Como se puede observar, ambos autores identifican una relación intrínseca entre el lenguaje y el pensamiento. Son dos procesos que van de la mano y se retroalimentan mutuamente. Por esta razón nuestro pensamiento se verá enriquecido en la medida que su alimento se sirva del lenguaje. Esto abre paso a decir que el mejor alimento para el pensamiento es la lectura.

Existe una gran cantidad de personas que sin ningún escrúpulo afirman que jamás han logrado terminar un libro ya que les resulta una actividad “poco entretenida”. Sin embargo cuando se los invita a profundizar en las esferas del pensamiento, ellos mismos encuentran un profundo vacío. Su propia ignorancia los deja al desnudo.

¿Qué tipo de lectura es útil para desarrollar el pensamiento?

Como hemos mencionado anteriormente, la lectura es la actividad básica para el desarrollo del pensamiento. Y donde mejor se desarrolla el pensamiento es a través de la lectura de libros. Libros que ayuden a ampliar campos de interés, libros que funcionen como facilitadores de un espacio de reflexión, libros que conecten con el pensamiento y sentir del autor, etc.

¿Qué diferencia hay entre conciencia y pensamiento?

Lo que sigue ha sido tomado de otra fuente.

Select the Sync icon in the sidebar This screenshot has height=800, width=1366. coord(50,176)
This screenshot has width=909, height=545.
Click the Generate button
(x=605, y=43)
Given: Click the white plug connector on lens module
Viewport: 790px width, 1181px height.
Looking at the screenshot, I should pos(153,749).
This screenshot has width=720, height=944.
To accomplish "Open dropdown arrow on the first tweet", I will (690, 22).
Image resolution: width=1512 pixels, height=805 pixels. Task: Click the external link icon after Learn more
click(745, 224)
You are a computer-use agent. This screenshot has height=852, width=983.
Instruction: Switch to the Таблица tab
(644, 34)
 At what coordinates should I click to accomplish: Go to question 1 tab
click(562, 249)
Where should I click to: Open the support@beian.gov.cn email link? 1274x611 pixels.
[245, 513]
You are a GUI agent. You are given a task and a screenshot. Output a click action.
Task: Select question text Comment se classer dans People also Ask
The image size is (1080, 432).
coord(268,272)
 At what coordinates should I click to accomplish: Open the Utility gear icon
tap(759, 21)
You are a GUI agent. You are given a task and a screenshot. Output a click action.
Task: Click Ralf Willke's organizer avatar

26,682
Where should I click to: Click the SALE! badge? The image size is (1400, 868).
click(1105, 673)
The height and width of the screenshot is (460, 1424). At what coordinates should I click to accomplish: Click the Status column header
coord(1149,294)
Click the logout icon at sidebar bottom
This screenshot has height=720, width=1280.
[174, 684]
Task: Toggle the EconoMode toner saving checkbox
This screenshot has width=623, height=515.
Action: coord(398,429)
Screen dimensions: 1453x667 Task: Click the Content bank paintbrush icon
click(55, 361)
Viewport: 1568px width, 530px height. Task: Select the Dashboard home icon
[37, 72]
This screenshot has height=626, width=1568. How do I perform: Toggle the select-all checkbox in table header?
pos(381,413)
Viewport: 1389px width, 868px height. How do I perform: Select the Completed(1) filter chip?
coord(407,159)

El pensamiento es el producto de la mente. Constantemente nuestra mente se encuentra produciendo distintos tipos de pensamientos. Los pensamientos son muy volátiles, fluctúan y varían según los distintos estímulos del ambiente. En Ayurveda, la medicina tradicional de la India, a los pensamientos los asocian con el elemento aire, debido a liviandad. Pero la conciencia (Buddhi) es la capacidad de observar nuestros propios pensamientos. Esta capacidad excede por completo al pensamiento ya que se encuentra en otro nivel mental. Ser observadores de nuestro pensamiento es un excelente ejercicio para practicar.

De cualquier manera queda claro que la lectura como manantial de las palabras que vivifican nuestra conciencia es un aspecto fundamental de lo que es un ser humano pensante. La existencia es posible sin pensamiento, y a veces el pensamiento se transforma en ruido insoportable, pero con el pensamiento y con su observación, tenemos una potencia divina.